|| ||Ulrich Drepper <firstname.lastname@example.org>|
|| ||More documentation: system call how-to|
|| ||Wed, 1 Aug 2007 14:06:57 -0400|
How about adding the attached text to the Documentation directory? I
had to correct over the years to one or the other system call design
problems. Other problems couldn't be corrected anymore and we have to
live with them. Maybe spelling out the rules explicitly will help a bit.
I've added a few rules I could think of right now. What should be
added as well is a rule for 64-bit parameters on 32-bit platforms. I
leave this to the s390 people who have the biggest restrictions when
it comes to this.
Signed-off-by: Ulrich Drepper <email@example.com>
Rules for designing new system calls
1. Do not use multiplexing system calls.
A practical argument is that it invariably reduces the number of
available parameters to the system call which will haunt people who
have to care about architectures with a limited set of registers
reserved for this purpose.
Another aspect is that it is most likely slower. The caller in
most cases knows exactly which sub-function of the system call is
needed. If the decision about the sub-function is dynamic the
computation of the code could just as well be a computation of a
system call number. The difference lies in the kernel where the
multiplexing always has to happen, even if the required
sub-function is known to the caller ahead of time.
Adding new system calls is much cheaper: it is a word in a table.
This is much less code and data than the switch statement or
if-cascade needed to implement the multiplexer.
Bad examples: sys_socketcall on x86, sys_futex, and several more
2. Use of ENOSYS:
The runtime has to be able to distinguish non-existing system calls
due to old kernel versions from error conditions in an implemented
system call. This means the ENOSYS error should never be used in
an error condition once a system call is implemented.
Example: In sys_fallocate, if the file system does not implement the
fallocate operation, return EOPNOTSUPP and not ENOSYS.
There is one exception to the rule: if rule #1 is violated and a
multiplexer system call is used, invalid sub-function codes should
be signaled using ENOSYS.
3. Choose parameters for growth
It makes today no sense anymore to implement any system call which
restricts even on 32-bit machines the size of values indicating
file sizes or offsets to 32-bits. 64-bit values should be used
Example: sys_fadvise64, which should have been defined from day 1
Similarly, timeout granularity of seconds is not suitable anymore.

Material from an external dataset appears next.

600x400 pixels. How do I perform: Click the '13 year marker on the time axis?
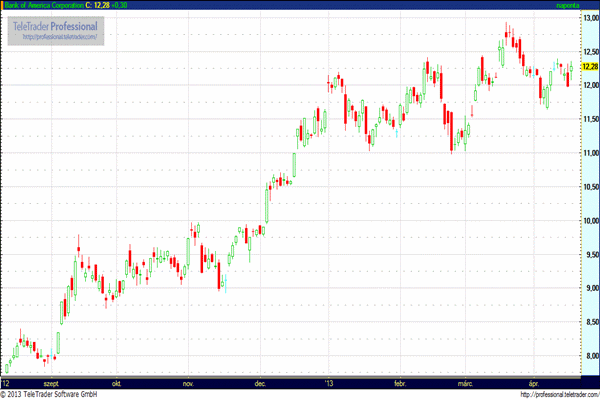(331, 383)
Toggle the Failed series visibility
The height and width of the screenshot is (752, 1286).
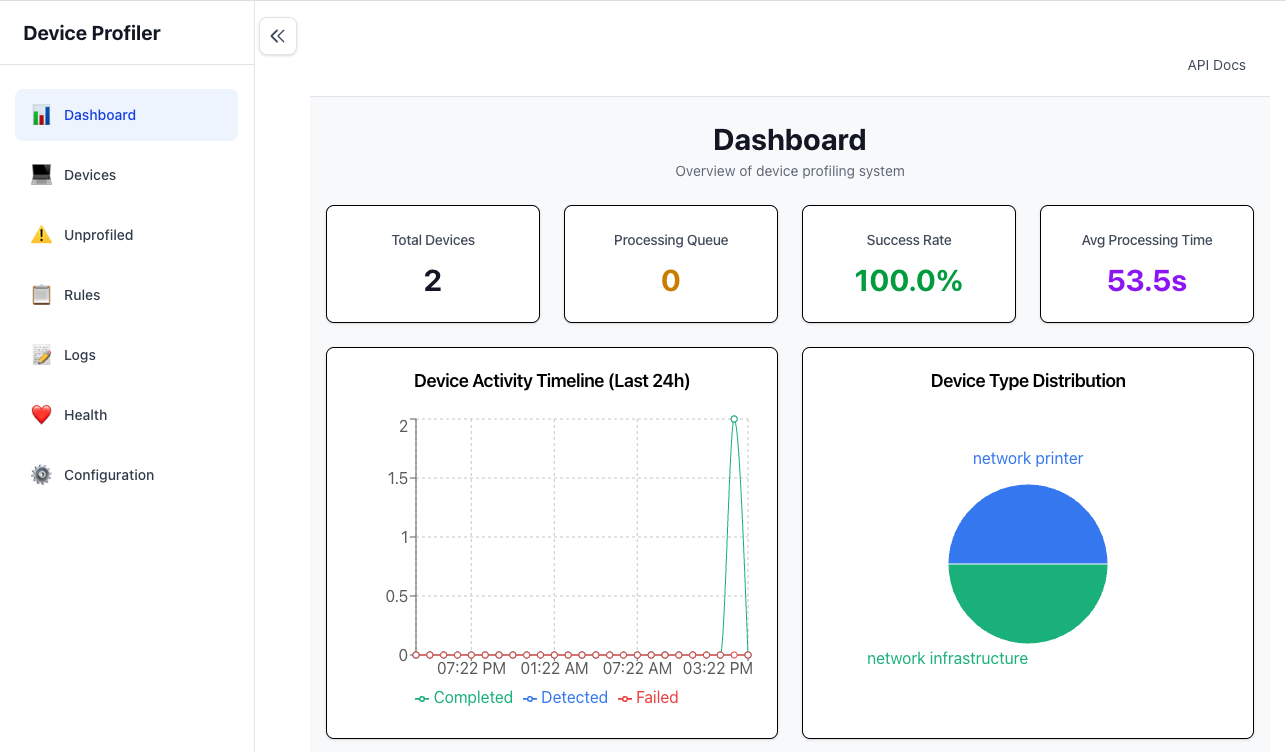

Most interfaces use nano-second resolution and a often used way
to specify such times and intervals is using the timespec structure.
4. 32-bit compatibility
Kernels for architectures like x86-64 and PPC64 have to be able to
execute 32-bit binaries as well. The implementation of the actual
system calls is of course shared. The types for the system call
parameters and return values on 32-bit and 64-bit systems can be
different. This is where compatibility wrappers come in.
These functions, usually named compat_sys_XYZ for a system call
sys_XYZ, are only needed in case the system call parameter is
a pointer to a structure which has a different representation in
32- and 64-bit mode. Differences in size of integer or pointer
arguments does not require a compatibility wrapper.
Examples: compat_sys_utimensat, which has to convert a timespec
structure from 32-bit to 64-bit. See also rule #3.